The Butterbur has been unfurling for the last couple of weeks and the pinkish flowers have been providing a snack for the wandering bumble bees. At this time of year all the bumble-bees look big and seem to be quartering the ground. While they are looking for food these are queens who have emerged from hibernation and are searching for a nest site. This is usually a dry underground hollow, a mouse burrow is a particular favorite.
Another good food for the queen bees is toothwort that is out beside the path of the west side of the Cart. This parasitic plant feeds on the roots of trees, in this case sycamore. Two years ago it was a full month behind and did not appear until the end of April.
The buttercup-like Lesser Celandine is just beginning its spectacular show under the trees. At first glance, the flower looks like a buttercup but the petals are thinner and more widely spaced as if it is stretching itself out to say “notice me!”
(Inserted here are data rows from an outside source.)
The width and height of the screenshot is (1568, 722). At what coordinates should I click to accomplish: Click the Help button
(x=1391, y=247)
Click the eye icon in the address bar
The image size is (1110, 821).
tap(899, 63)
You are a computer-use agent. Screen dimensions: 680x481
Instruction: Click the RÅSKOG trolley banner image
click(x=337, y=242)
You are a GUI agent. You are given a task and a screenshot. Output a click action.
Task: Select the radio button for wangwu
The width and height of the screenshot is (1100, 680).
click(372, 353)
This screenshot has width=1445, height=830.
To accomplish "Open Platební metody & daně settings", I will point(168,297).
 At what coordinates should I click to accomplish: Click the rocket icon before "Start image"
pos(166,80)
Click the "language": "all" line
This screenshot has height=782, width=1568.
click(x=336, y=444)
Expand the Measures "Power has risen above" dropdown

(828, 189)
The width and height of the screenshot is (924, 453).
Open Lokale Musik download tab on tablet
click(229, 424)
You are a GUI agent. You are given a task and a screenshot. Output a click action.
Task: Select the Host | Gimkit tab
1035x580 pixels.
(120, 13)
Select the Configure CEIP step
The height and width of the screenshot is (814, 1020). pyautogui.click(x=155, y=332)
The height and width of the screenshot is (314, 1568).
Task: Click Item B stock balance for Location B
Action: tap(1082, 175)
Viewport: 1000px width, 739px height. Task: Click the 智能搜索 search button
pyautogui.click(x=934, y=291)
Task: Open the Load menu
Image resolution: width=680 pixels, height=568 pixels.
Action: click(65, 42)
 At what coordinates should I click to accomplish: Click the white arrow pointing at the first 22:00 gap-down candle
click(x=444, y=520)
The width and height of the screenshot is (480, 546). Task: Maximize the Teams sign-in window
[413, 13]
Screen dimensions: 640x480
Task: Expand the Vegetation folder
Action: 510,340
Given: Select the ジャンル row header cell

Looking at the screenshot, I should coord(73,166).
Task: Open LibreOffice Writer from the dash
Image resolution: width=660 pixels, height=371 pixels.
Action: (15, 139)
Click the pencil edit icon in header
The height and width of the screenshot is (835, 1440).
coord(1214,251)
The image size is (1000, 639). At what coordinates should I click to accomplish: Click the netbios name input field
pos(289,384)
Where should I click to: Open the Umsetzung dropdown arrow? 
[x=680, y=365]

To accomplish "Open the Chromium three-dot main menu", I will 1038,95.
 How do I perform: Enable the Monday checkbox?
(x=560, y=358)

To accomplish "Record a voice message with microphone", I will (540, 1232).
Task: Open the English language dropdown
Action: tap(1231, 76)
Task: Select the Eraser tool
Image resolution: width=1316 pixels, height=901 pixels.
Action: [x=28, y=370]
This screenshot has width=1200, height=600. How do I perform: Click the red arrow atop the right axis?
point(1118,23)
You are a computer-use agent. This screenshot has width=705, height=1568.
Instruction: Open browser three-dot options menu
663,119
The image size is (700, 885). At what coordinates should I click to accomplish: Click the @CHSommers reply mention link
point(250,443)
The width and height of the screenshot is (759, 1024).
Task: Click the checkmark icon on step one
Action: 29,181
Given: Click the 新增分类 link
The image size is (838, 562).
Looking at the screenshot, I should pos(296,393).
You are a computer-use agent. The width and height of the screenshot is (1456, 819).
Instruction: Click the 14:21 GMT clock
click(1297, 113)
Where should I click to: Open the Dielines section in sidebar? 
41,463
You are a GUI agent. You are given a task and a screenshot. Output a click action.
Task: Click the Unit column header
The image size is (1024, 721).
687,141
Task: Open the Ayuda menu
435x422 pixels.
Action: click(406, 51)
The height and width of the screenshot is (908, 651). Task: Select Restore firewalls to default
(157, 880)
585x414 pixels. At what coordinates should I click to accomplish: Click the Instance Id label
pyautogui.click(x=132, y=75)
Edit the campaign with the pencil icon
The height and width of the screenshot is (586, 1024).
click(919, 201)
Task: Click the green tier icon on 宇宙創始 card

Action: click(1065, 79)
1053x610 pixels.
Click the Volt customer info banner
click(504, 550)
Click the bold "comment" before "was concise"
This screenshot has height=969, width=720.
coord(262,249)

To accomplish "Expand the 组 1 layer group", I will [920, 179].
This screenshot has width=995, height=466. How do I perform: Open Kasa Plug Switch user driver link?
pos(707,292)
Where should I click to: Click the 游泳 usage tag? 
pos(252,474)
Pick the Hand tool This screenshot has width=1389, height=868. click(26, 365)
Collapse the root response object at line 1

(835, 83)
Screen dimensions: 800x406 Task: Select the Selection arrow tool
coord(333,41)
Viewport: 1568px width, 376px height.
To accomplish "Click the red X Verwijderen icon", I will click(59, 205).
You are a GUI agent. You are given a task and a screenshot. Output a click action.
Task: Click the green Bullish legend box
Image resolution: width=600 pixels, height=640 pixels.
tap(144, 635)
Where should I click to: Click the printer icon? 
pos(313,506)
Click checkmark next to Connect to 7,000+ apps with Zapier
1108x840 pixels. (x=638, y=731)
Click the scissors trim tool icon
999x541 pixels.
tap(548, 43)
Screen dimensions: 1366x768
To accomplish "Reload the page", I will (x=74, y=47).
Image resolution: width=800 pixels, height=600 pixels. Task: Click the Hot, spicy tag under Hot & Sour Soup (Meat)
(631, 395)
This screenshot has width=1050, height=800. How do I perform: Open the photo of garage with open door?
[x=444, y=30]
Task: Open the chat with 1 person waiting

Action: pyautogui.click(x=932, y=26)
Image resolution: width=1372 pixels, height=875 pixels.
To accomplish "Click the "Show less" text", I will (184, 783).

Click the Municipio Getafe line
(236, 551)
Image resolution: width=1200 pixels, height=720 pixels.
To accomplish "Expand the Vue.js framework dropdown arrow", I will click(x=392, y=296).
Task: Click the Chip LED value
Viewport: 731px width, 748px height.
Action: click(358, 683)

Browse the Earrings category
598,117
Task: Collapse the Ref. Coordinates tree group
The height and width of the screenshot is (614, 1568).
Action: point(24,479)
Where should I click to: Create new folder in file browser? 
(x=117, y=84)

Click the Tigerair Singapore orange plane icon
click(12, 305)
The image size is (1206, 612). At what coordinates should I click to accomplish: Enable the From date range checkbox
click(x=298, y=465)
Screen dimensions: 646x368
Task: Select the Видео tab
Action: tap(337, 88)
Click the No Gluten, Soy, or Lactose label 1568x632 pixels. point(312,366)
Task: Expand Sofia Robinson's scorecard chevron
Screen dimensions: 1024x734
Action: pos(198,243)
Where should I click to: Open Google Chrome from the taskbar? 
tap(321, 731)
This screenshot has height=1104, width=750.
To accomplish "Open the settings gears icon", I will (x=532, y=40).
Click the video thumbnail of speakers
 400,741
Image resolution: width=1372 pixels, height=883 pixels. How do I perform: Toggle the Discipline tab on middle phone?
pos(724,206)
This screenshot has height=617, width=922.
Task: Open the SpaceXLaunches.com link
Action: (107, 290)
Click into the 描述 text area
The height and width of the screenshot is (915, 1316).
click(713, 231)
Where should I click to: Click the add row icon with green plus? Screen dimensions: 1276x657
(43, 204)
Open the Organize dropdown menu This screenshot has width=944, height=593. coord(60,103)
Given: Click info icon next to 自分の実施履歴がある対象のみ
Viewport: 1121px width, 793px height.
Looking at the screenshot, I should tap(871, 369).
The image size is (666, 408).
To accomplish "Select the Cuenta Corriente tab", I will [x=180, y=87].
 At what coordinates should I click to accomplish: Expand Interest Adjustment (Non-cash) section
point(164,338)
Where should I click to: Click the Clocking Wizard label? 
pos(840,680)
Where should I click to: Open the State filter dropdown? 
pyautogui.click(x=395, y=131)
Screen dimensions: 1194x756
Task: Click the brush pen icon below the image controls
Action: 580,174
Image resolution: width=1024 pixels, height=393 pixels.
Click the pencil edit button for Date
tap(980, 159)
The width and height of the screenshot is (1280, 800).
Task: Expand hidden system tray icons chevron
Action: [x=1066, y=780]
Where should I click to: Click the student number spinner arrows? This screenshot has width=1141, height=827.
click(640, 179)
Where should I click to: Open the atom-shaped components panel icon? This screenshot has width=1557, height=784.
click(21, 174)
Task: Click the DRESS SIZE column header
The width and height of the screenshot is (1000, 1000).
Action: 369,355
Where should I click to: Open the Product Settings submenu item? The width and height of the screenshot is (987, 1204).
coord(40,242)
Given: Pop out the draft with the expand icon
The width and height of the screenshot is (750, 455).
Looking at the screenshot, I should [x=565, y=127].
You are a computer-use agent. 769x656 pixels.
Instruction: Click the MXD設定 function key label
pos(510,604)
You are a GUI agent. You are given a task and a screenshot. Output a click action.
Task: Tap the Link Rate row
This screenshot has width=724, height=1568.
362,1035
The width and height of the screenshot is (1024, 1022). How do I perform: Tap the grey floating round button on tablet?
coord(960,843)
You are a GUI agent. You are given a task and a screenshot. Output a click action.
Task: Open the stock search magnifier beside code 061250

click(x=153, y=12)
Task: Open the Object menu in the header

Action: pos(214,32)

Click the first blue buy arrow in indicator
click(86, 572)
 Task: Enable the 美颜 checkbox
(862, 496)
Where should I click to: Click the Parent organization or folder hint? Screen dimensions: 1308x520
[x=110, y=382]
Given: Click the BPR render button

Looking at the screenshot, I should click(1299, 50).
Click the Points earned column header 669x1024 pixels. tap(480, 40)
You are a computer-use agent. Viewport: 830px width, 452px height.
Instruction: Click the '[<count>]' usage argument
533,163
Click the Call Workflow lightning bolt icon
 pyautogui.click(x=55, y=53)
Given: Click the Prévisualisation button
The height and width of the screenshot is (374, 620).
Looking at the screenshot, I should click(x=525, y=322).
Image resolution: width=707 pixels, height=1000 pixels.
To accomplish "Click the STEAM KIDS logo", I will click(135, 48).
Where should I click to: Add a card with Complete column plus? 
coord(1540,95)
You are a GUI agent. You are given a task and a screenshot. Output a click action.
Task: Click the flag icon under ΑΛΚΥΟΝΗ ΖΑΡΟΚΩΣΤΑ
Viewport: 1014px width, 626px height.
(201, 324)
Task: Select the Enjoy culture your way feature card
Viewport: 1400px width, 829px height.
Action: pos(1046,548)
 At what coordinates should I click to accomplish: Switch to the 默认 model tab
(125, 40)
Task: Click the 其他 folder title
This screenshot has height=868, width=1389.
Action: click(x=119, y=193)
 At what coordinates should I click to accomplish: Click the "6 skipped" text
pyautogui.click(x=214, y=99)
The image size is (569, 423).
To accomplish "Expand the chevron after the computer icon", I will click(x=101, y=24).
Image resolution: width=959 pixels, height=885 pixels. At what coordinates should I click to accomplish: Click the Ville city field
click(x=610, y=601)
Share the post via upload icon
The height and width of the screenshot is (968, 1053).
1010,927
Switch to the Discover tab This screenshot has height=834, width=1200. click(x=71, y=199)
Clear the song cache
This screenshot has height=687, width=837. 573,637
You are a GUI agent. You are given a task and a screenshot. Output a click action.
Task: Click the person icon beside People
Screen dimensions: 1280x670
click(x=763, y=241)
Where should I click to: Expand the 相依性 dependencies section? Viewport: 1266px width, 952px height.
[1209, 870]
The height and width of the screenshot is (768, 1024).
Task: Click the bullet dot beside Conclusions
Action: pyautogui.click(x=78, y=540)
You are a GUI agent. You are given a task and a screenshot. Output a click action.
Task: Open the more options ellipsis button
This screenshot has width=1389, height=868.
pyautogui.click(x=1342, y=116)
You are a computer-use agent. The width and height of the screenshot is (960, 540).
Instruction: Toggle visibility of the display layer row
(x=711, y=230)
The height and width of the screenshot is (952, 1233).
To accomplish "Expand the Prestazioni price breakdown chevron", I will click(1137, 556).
The Wood Anemone is appearing in woods just up from Snuffmill bridge. This is one of my favorite flowers as the white petals look so fragile and the golden stamens seem ruffled in the middle. It is an indicator that this wood has been here for a long time. These plants only set seeds once or twice every couple of decades when the conditions over spring and early summer are just right. Most of the flowers you see have spread by shoots and runners and this is a slow process. So this ephemeral springtime flower in Linn is older than you and also probably your grandparents.